Finalement, Jean-Pierre Boucher a été la dernière personne à se présenter. Originaire du Québec, il aura bientôt 54 ans. C’est pour améliorer ses compétences en lecture et en écriture qu’il a décidé de venir à Lis-moi tout Limoilou. Après avoir discuté avec des personnes des quatre coins du globe, nous avons demandé à Jean-Pierre s’il avait eu l’occasion de parcourir le monde dans sa vie. « Moi j’ai voyagé, je suis allé en Colombie, j’ai trouvé ça génial », nous a-t-il révélé. Il a également visité deux fois la France.

S’intégrer

« Non, non, difficile! » a spontanément répondu Pirthi Maya, en rigolant, à la question de savoir s’il a été facile de s’intégrer à Québec. Faire l’épicerie, par exemple, semble être une tâche banale, mais pour Pirthi Maya et son mari, elle n’avait rien de facile à leur arrivée : « L’autobus, différent numéro, ici moi apprendre différents numéros, difficile ». Savoir à quel magasin se rendre pour satisfaire chaque besoin était aussi compliqué. Maintenant, Phirti Maya n’a plus aucune difficulté à faire ses courses.

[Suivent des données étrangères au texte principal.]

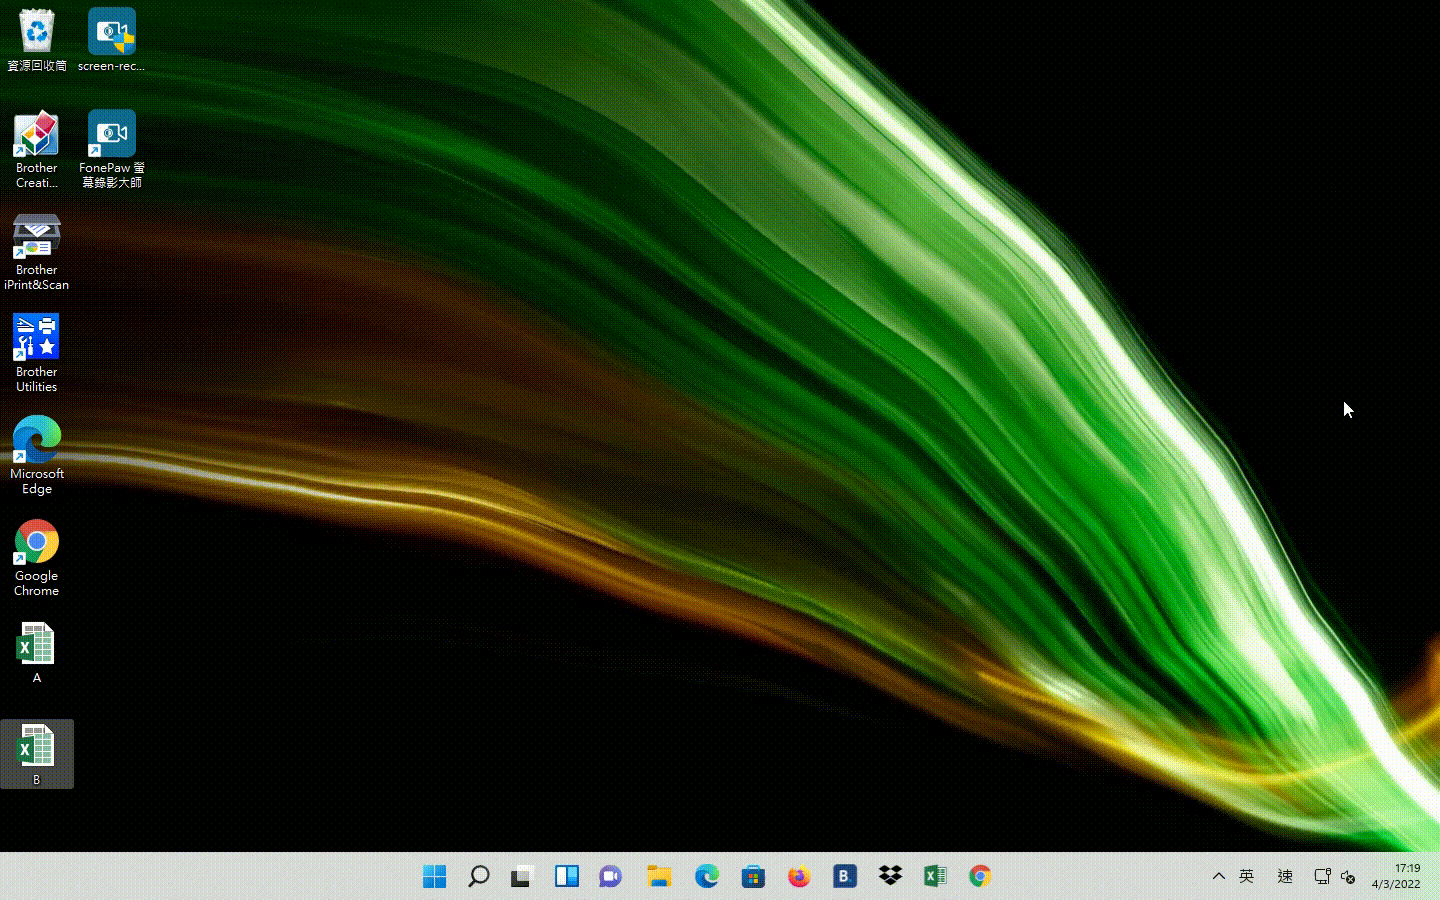The image size is (1440, 900).
Task: Select the Recycle Bin desktop icon
Action: tap(36, 40)
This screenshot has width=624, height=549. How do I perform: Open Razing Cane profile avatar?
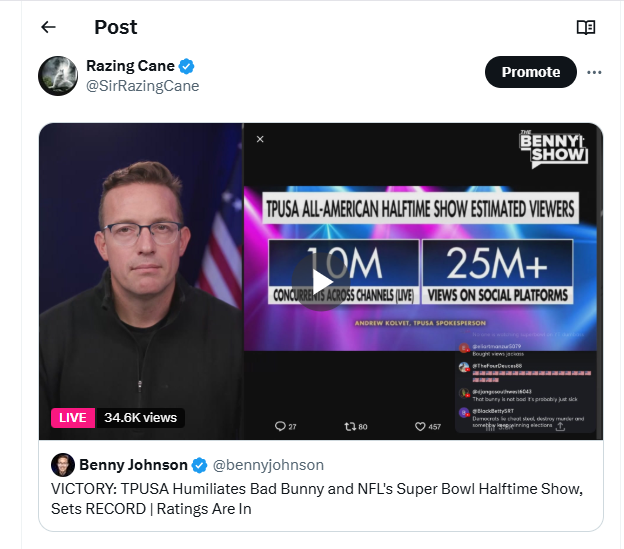(58, 75)
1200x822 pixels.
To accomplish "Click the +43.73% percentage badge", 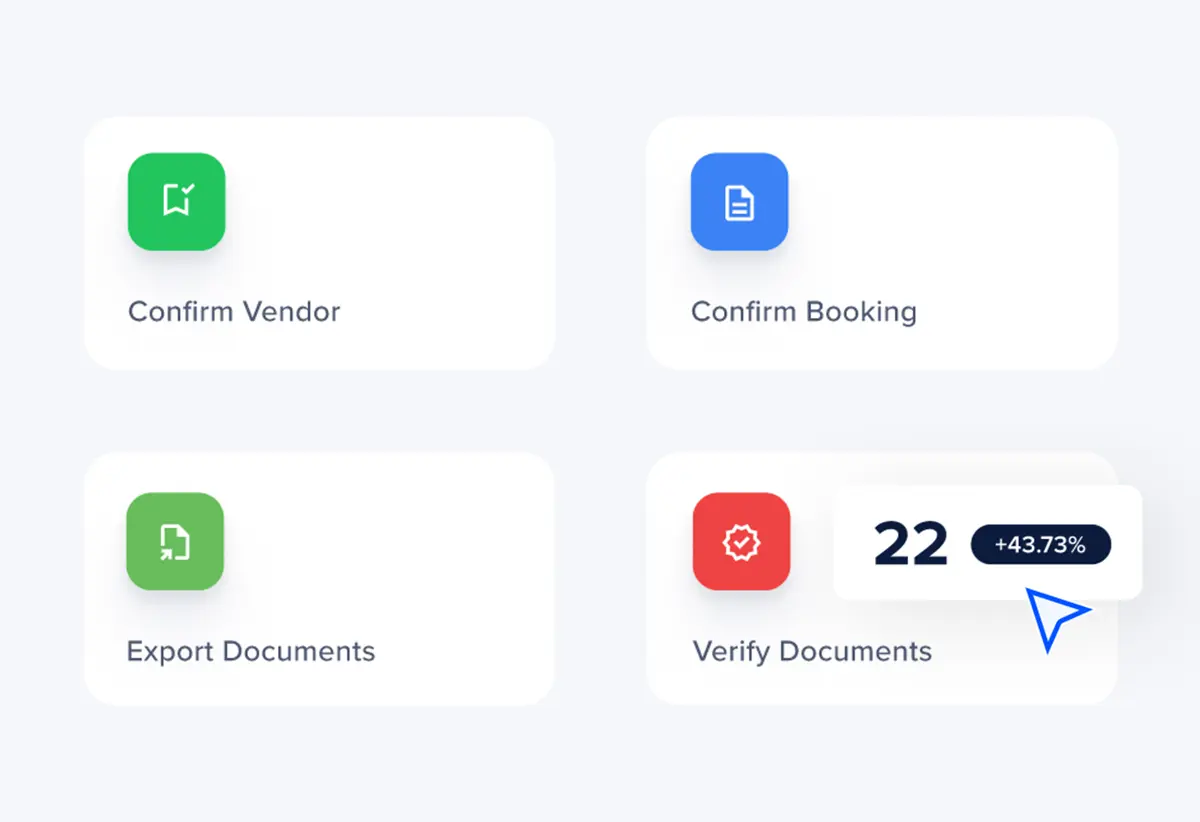I will [1040, 545].
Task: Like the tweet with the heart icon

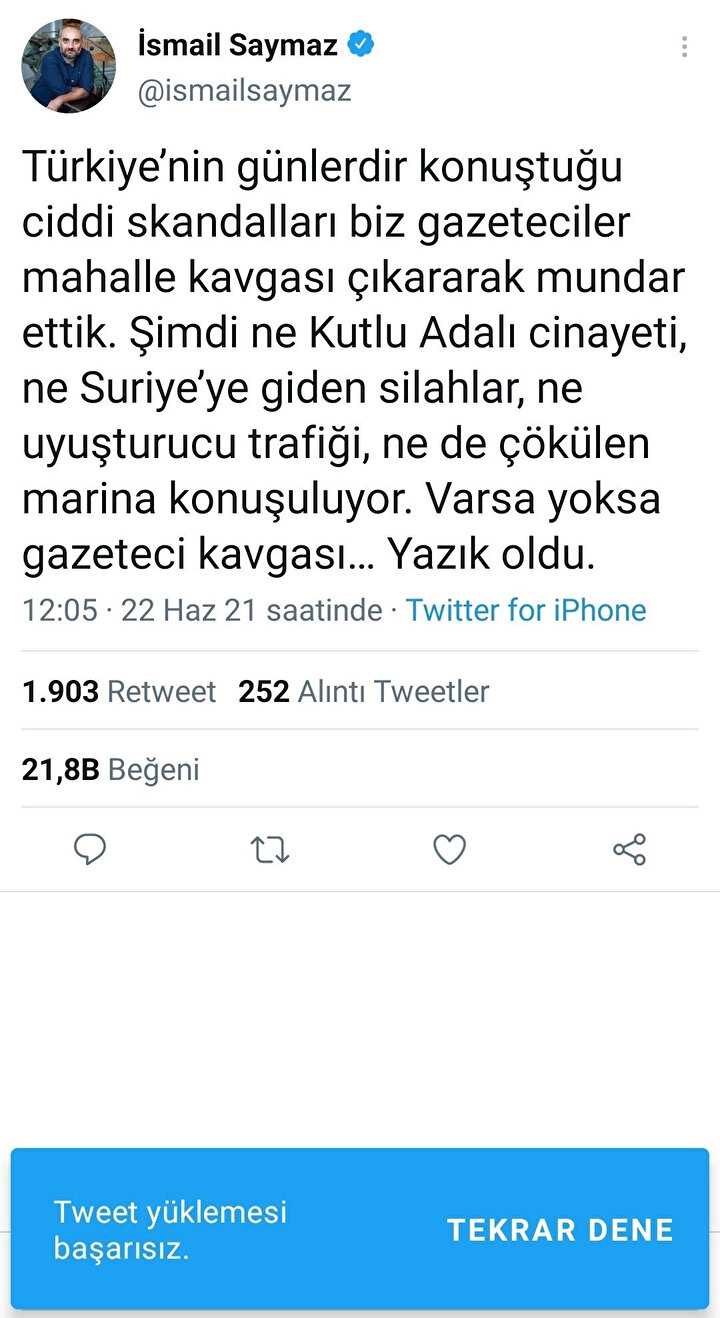Action: (449, 850)
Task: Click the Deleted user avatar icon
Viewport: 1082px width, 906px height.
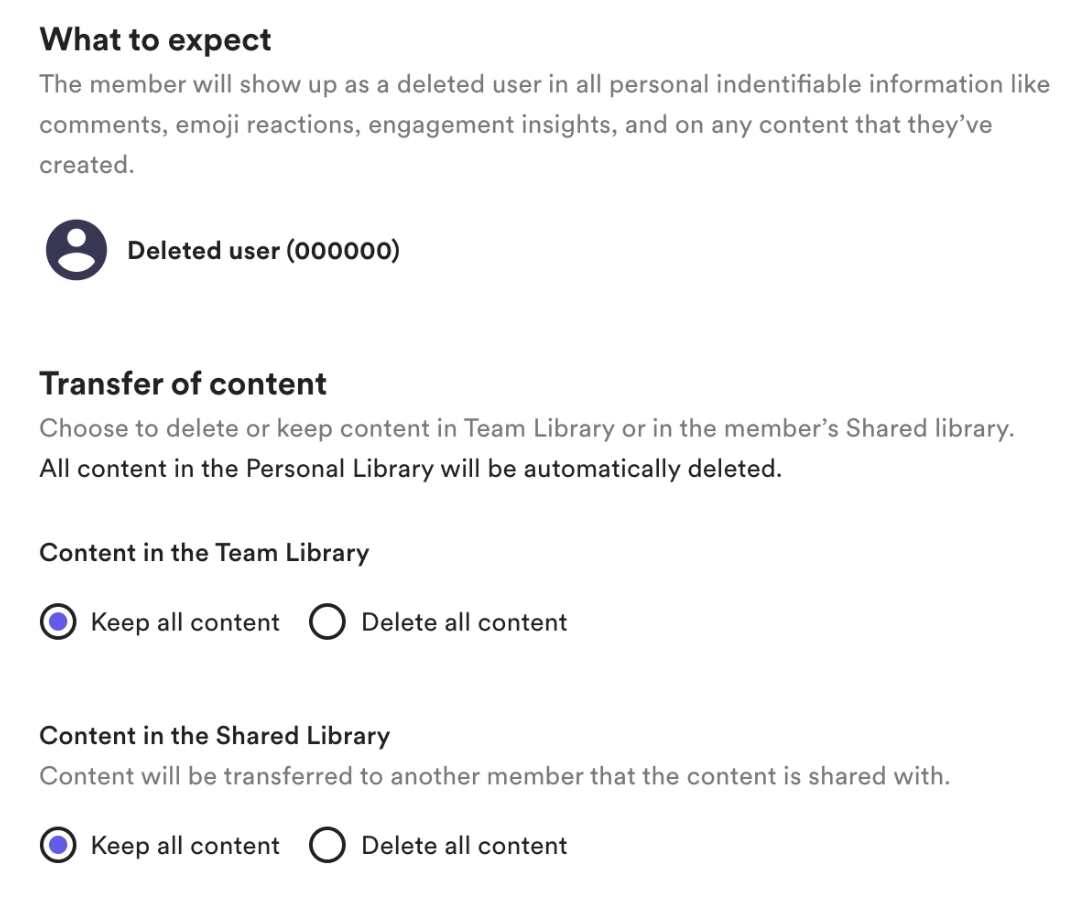Action: [76, 250]
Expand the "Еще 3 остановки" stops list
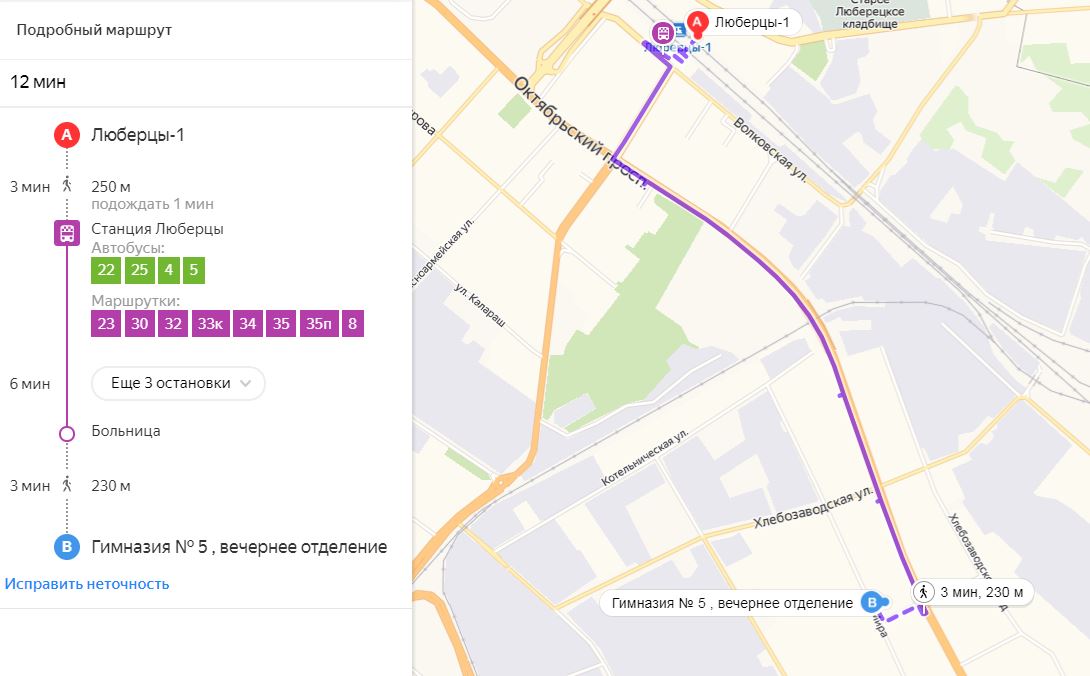This screenshot has width=1090, height=676. (178, 383)
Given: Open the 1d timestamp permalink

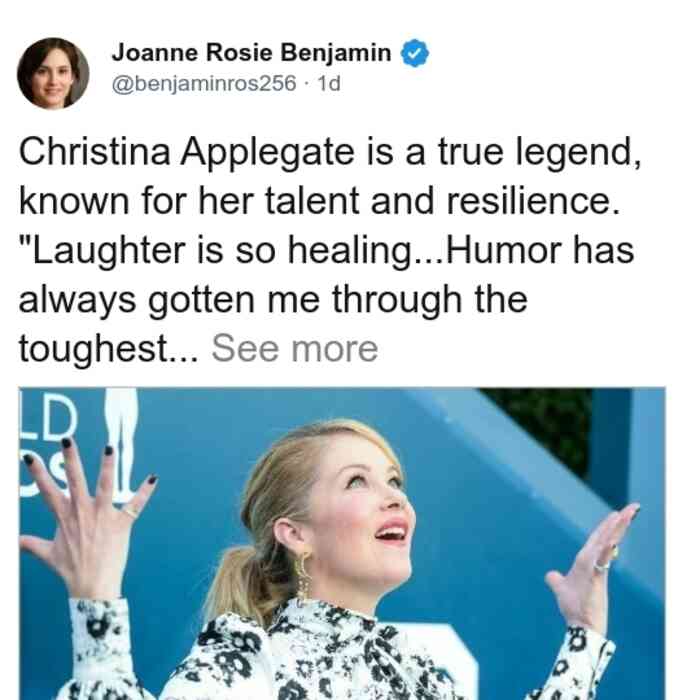Looking at the screenshot, I should point(329,83).
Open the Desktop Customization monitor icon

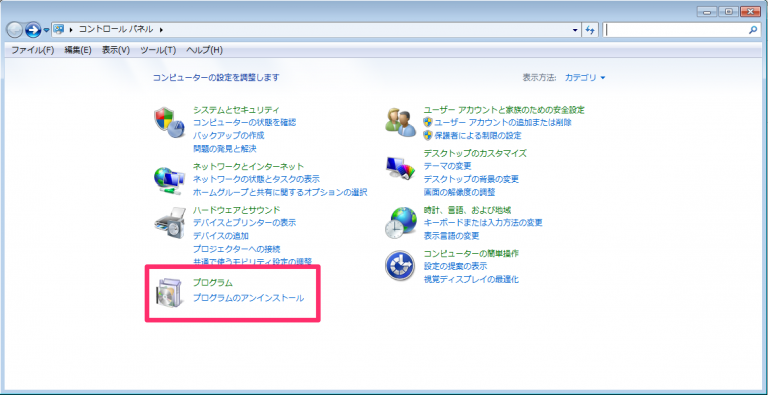click(x=400, y=169)
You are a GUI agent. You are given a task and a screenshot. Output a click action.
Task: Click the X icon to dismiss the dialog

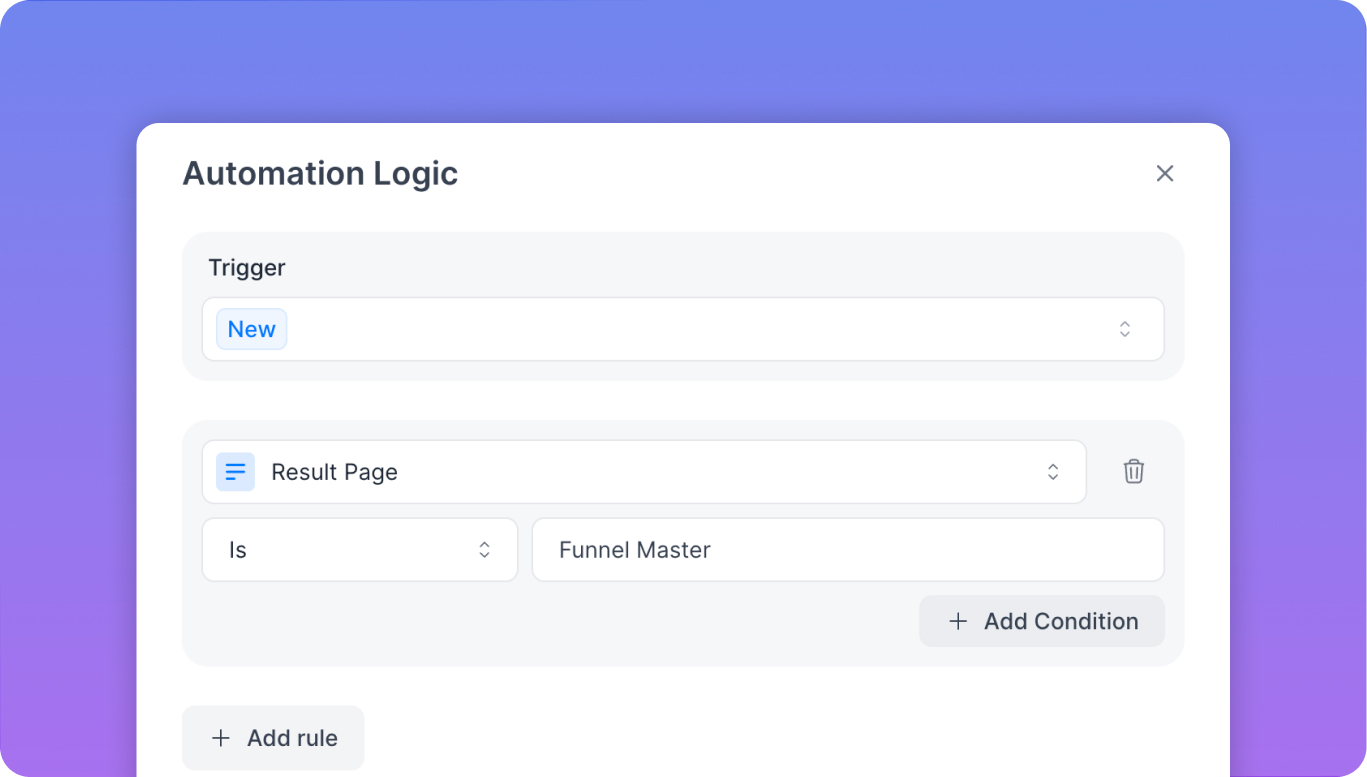click(1164, 173)
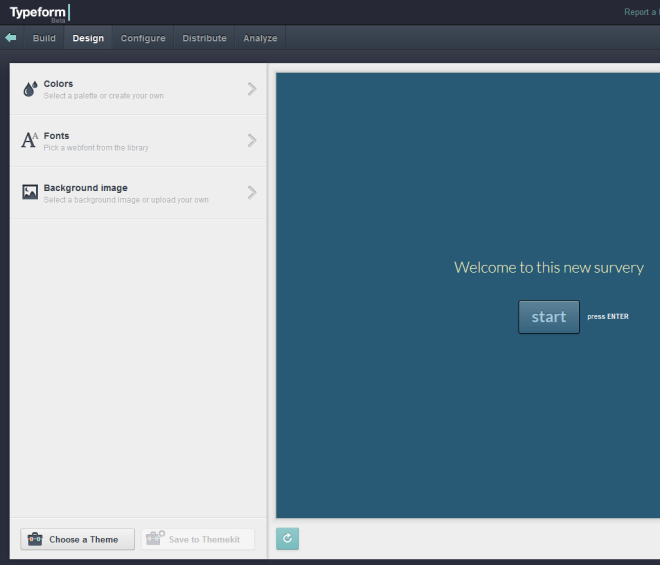Open the Analyze tab

tap(260, 39)
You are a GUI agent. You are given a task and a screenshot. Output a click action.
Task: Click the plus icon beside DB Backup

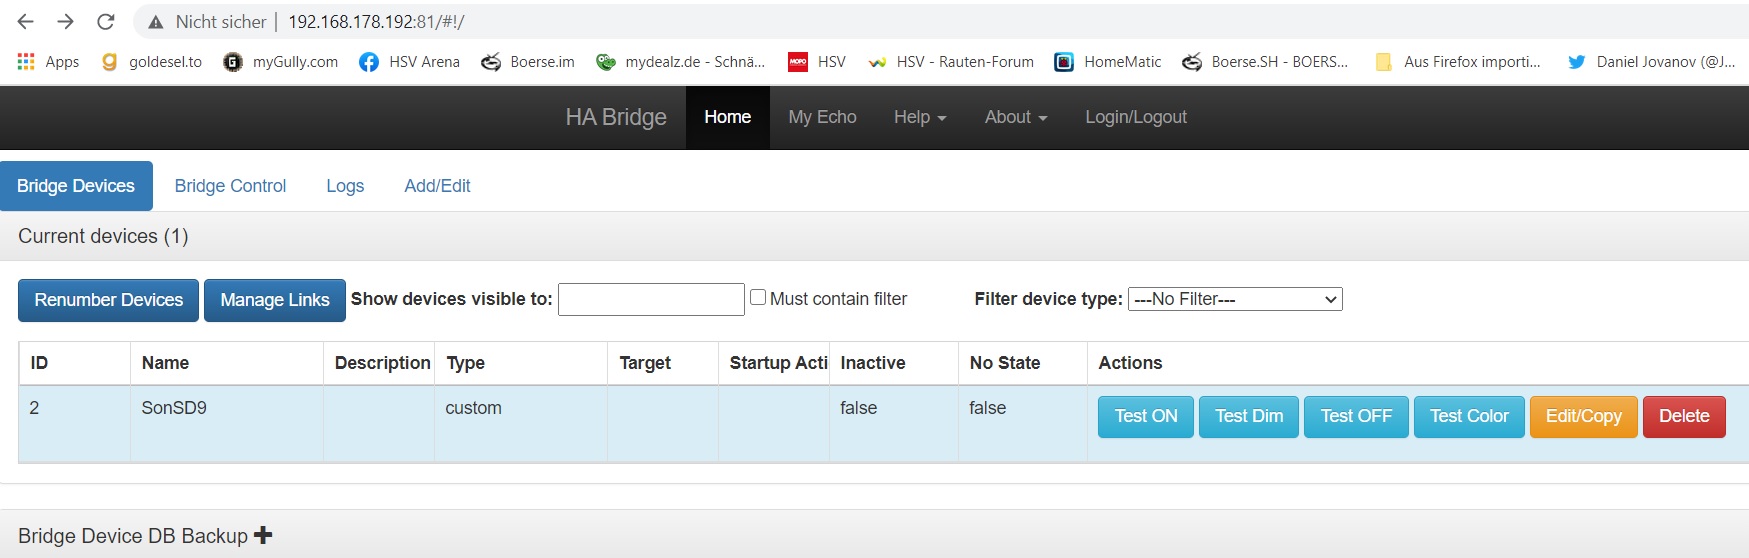coord(263,535)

Pour Johora non plus, l’arrivée n’a pas été chose aisée. D’abord, la nourriture était différente. Aussi, « façon de regarder, façon de penser, de parler, qui parle », n’étaient pas des coutumes évidentes à apprivoiser. À son arrivée, le gouvernement a donné à Johora un logement et de l’argent pour s’acheter à manger. Ce qu’elle appréciait par dessus tout était de pouvoir se reposer. « Beaucoup dormi, Canada, ça va bien! », s’exclame-t-elle.

Miguel est arrivé aux États-Unis par voie terrestre. Selon ses dires, le fait que ses parents vivent de l’agriculture a facilité le passage des frontières : « Si une personne travaille beaucoup, soit le melon, la tomate, le maïs, ils [les personnels douaniers] ne le savent pas ». Ensuite, Miguel a pris l’avion jusqu’à Toronto avant de se rendre finalement à Québec. Trouver un domicile n’a toutefois pas été facile, les logements abordables se trouvant toujours au sous-sol : « À niveau, ça fait du bien, il y a soleil », spécifie celui qui était habitué à un climat chaud et ensoleillé.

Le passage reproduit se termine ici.